A Standards Committee (Committee) found a partner at a law firm to have engaged in unsatisfactory conduct pursuant to s 12(b) of the Lawyers and Conveyancers Act (Act) for slapping a junior male colleague on the bottom (Employee A) and touching the lower back of a junior female colleague (Employee B) and commenting on her appearance. The Committee also found that the conduct breached Rules 10 and 10.1 of the Lawyers and Conveyancers Act (Lawyers: Conduct and Client Care) Rules 2008 (Rules). The conduct occurred in the context of ongoing socialising by some staff members following a team function arranged by the firm.
The matter was reported to the New Zealand Law Society Te Kāhui Ture o Aotearoa by a partner of the firm, in their capacity as ‘designated lawyer’ for the firm and pursuant to rr 2.8 and 11.4 of the Rules.
The lawyer urged the Committee to consider his behaviour in context, stating that more freedom must be allowed for conduct at an out of office social function than during the usual working day.

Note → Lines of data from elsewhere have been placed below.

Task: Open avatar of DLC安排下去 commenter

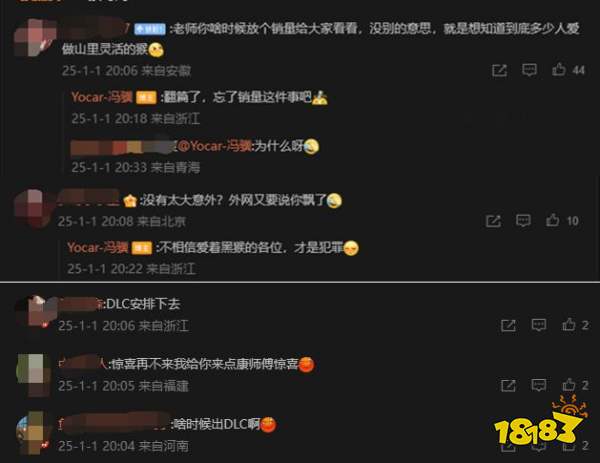Action: tap(35, 312)
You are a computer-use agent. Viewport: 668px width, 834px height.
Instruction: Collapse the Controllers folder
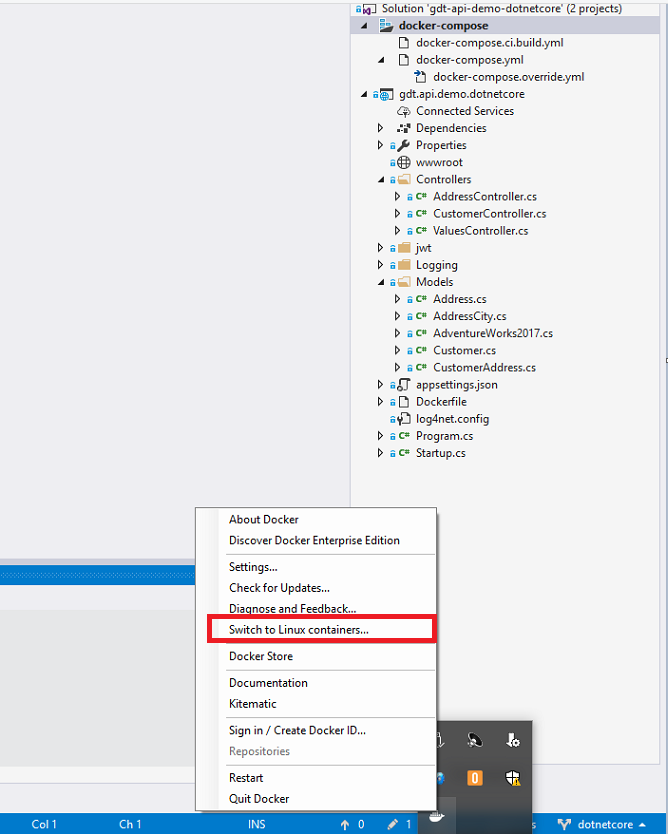[381, 180]

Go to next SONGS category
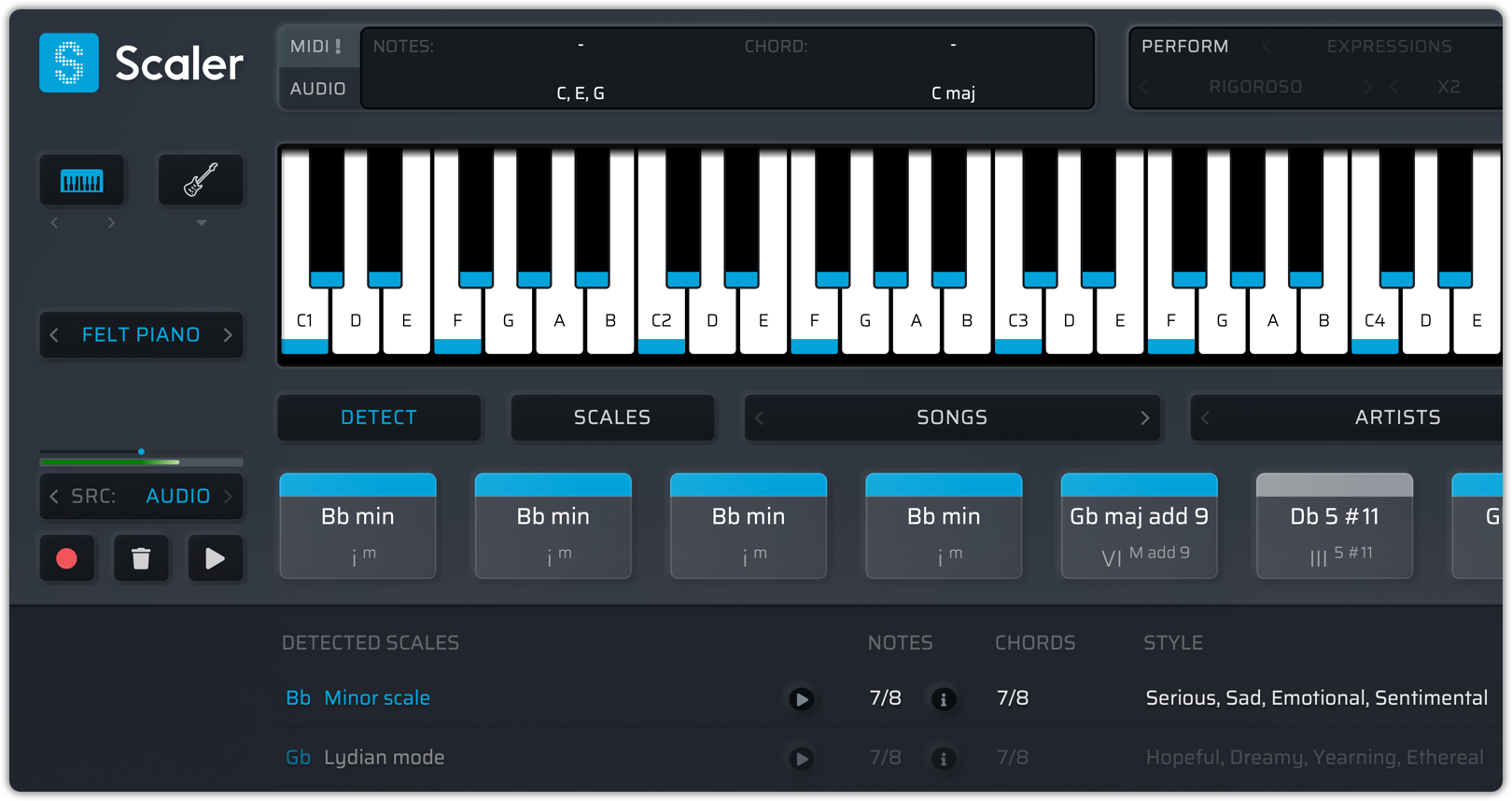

While the lawyer generally accepted that some of his behaviour was inappropriate, that he had blurred professional boundaries, and had consumed excess alcohol that night, he did not view that this was a breach of professional standards or an abuse of power towards Employee A and/or B.
The lawyer submitted that slapping Employee A on the bottom was “paying [him] respect” and “blokey” and that he was behaving as a friend rather than a partner in the firm. The Committee sees absolutely no circumstance in which physical contact of this type towards any colleague could be described as respectful behaviour. The Committee also considers this behaviour risks perpetuating a workplace culture that the profession is at pains to transform in relation to interactions between colleagues.
The lawyer also accepted that he placed his hand on Employee B’s lower back as she passed through a door. In his view, doing so was “an innocuous courtesy” and he intended “nothing sexual or sinister” by it. The Committee does not ascribe any sexual intent to the lawyer’s actions but found it was clear that Employee B was uncomfortable at the time and afterwards. The Committee considers that physical touch on the lower back carries an element of intimacy and overfamiliarity that may reasonably have been interpreted by Employee B or a reasonable observer as inappropriate. While there are some contexts in which this would be acceptable to both parties involved, it is likely to be perceived as flirtatious and inappropriate in others. The Committee did not consider that this was appropriate in this context.
The lawyer’s evidence is that Employee B approached him to show him a team photograph on her phone, and he assumed her reason for doing so was for him to comment on the photo. Referring to the photo, the lawyer commented that Employee B was “beautiful” and says that in this context it was not intended to be disrespectful or discourteous. The Committee accepts that Employee B was anticipating a comment on the group photo but not that she was inviting a comment on her own appearance to the exclusion of others (when there was nothing to draw attention to her over any other team member in the photo). The Committee does not accept the lawyer’s position that the comment was respectful and courteous in the context, and it is clear that Employee B did not experience it this way.
The Committee considers it more likely than not that the lawyer’s judgement as to what was appropriate was impaired. When coupled with his admitted blurring of professional boundaries, his consumption of alcohol meant he was not well placed to exercise the judgment required of him. While the Committee did not identify a specific abuse of any power imbalance this does not mean that such an imbalance did not exist by virtue of their roles as partner and junior members of staff.
The Committee considers that the team social function, including ongoing socialising which occurred after the formal portion of the function, was a professional collegial occasion. On the principles established in NSC1 v Gardner-Hopkins [2021] NZLCDT 21, and most recently reinforced in National Standards Committee (No 2) v ZKA [2025] NZLCDT 18, the Committee is of the view that the lawyer’s conduct was not unconnected to the provision of regulated services.
The Committee finds that the lawyer’s conduct across the three incidents demonstrated conduct towards Employees A and B that was disrespectful and discourteous, in breach of Rule 10.1, and a failure to maintain and promote professional standards through a blurring of professional boundaries, in breach of Rule 10. The Committee considers that the conduct is best captured by a finding under s 12(b)(ii) of the Act, in that the lawyer’s actions was generally “conduct that would be regarded by lawyers of good standing as being unacceptable” and “unprofessional”. Due to mitigating factors present in this case the Committee did not consider it necessary to impose any penalty.
The Committee views that publishing a summary of this matter will have educational value by highlighting to the profession the ongoing importance of lawyers maintaining professional boundaries, and that inappropriate behaviours in the context of social team functions may result in a disciplinary response.